Bećarac is a humorous form of folk song, originally from rural Slavonia, Croatia, and eventually spreading to southern Hungary and the Vojvodina region of Serbia. Its name comes from the Serbo-Croatian word bećar (from bekâr), meaning "bachelor", "reveler" or "carouser". Bećarci verses are typically teasing, mocking and/or lascivious in nature, and are often sung by male company at village parties ("sijelo" or "kirvaj" (kermesse)) or weddings. However, they are also sung by women in equal footing, especially in kolo dance circles.

==Description==
Bećarac uses a strict form of couplet in trochaic decasyllable, always sung to the same music, played by a tamburitza orchestra, less common accordion or samica, or just by a choir. The first verse is sung by the choir leader and forms a logical thesis; it is repeated by the choir. The second verse is a humorous antithesis, also repeated by the choir (but often broken by laughter). Bećarci are usually performed at the peak of a party as a drinking song after the crowd is sufficiently warmed up by wine and music. A series of bećarci can last indefinitely. The lyrics are often made up at the spot or improvised, and the best ones are spread and reused for later parties.

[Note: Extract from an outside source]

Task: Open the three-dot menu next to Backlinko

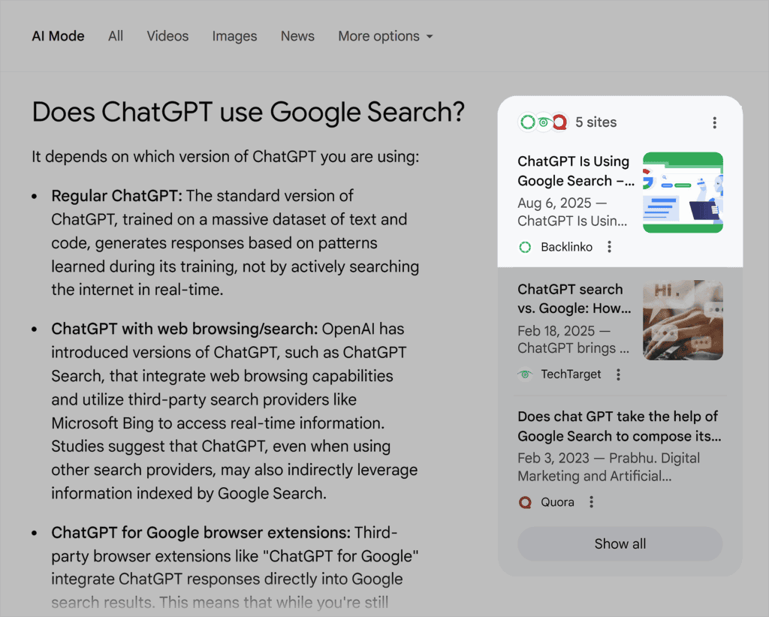Action: point(611,246)
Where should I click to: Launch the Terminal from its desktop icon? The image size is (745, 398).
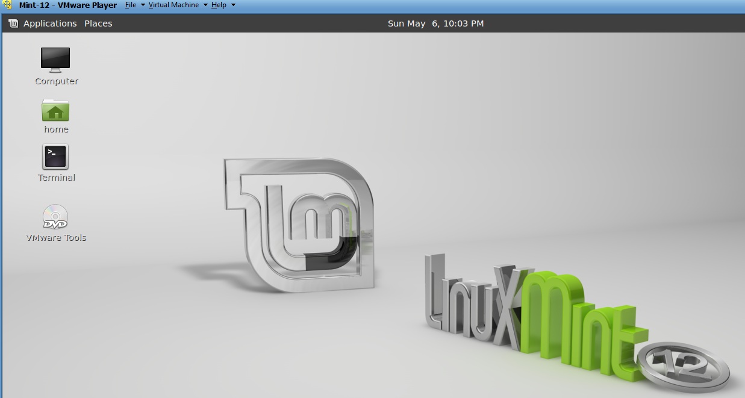click(55, 156)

Bećarci are often difficult to translate and to be understood by outsiders due to the use of puns, reference to local events and cultural allusions. For example, "Mala moja, visoki jablane / Je l' ti mjesec vidio tabane?" literally translates to "My little one, tall apple tree / Has the moon seen your soles?".

==History==
It is believed that bećarac originated in the late 19th with the abolishment of the Croatian Military Frontier, a borderland of the Austro-Hungarian Empire.

Friedrich Salomon Krauss, an ethnographer born in Požega, studied and collected around two thousand bećarac songs.

===UNESCO's protection===
In 2009, Croatia submitted the bećarac among others for inclusion in the UNESCO Intangible Cultural Heritage Lists. In 2010, the attempt was again unsuccessful, and English translations were made for better reference. In 2011, it was finally included on the list.

===Bećarac museum===
In 2017, it was announced that a museum dedicated to bećarac would be opening in the town of Pleternica, Croatia. The concept was described by the director as contemporary museum which would tell the traditional heritage of bećarac in a modern setting. Due to bećarac being a vital part of the intangible cultural heritage of Croatia, 85% of the museum project was funded by the European Union, with expectations of it having a positive impact on the well-being of the town and the entire region.